Eating a typical Western high-fat diet such as cheeseburgers and fries could make prostate cancer more aggressive and cause them to spread, found a study. The result opens the door to new treatment for the condition that is generally an "indolent" or slow-growing and low-risk disease.
"The progression of cancer to the metastatic stage represents a pivotal event that influences patient outcomes and the therapeutic options available to patients," said Pier Paolo Pandolfi, Director at the Beth Israel Deaconess Medical Center (BIDMC) in Boston.
"Our data provide a strong genetic foundation for the mechanisms underlying metastatic progression, and we also demonstrated how environmental factors can boost these mechanisms to promote progression from primary to advanced metastatic cancer," Pandolfi added.
For the studies, published in the journals Nature Genetics and Nature Communications, when the team increased the levels of saturated fats -- the kind found in fast food cheeseburgers and fries -- in the animals' diet, the mice developed aggressive, metastatic tumours.
The findings showed that about 20 per cent of metastatic prostate cancers lack two tumour suppressing genes PML and PTEN -- known to play a major role in prostate cancer. In these cases, the cells' fat-production machinery was found running amok.

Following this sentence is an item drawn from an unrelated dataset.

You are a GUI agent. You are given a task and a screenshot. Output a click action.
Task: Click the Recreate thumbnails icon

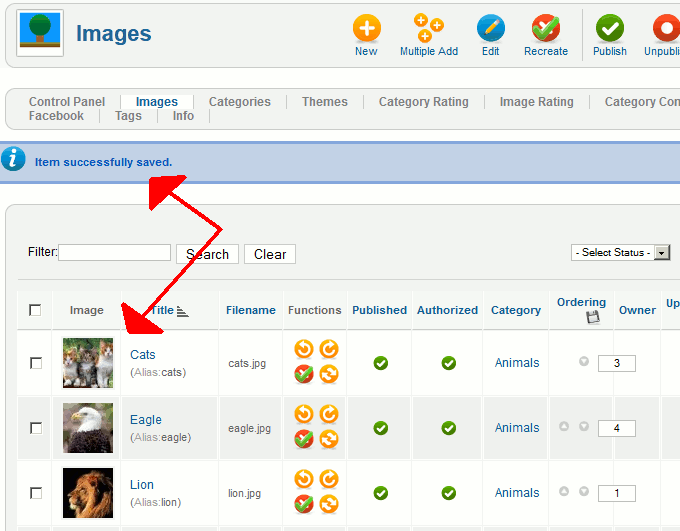click(x=546, y=28)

"It was as though we'd found the tumors' lipogenic, or fat production, switch," Pandolfi said.
"Thus, if there's a switch, we can block this switch and prevent metastasis or even cure metastatic prostate cancer," he added.
Moreover, the researchers are also in the process of testing an obesity drug named "fatostatin" that was discovered in 2009.
"The obesity drug blocked the lipogenesis fantastically and the tumours regressed and didn't metastasise," Pandolfi said.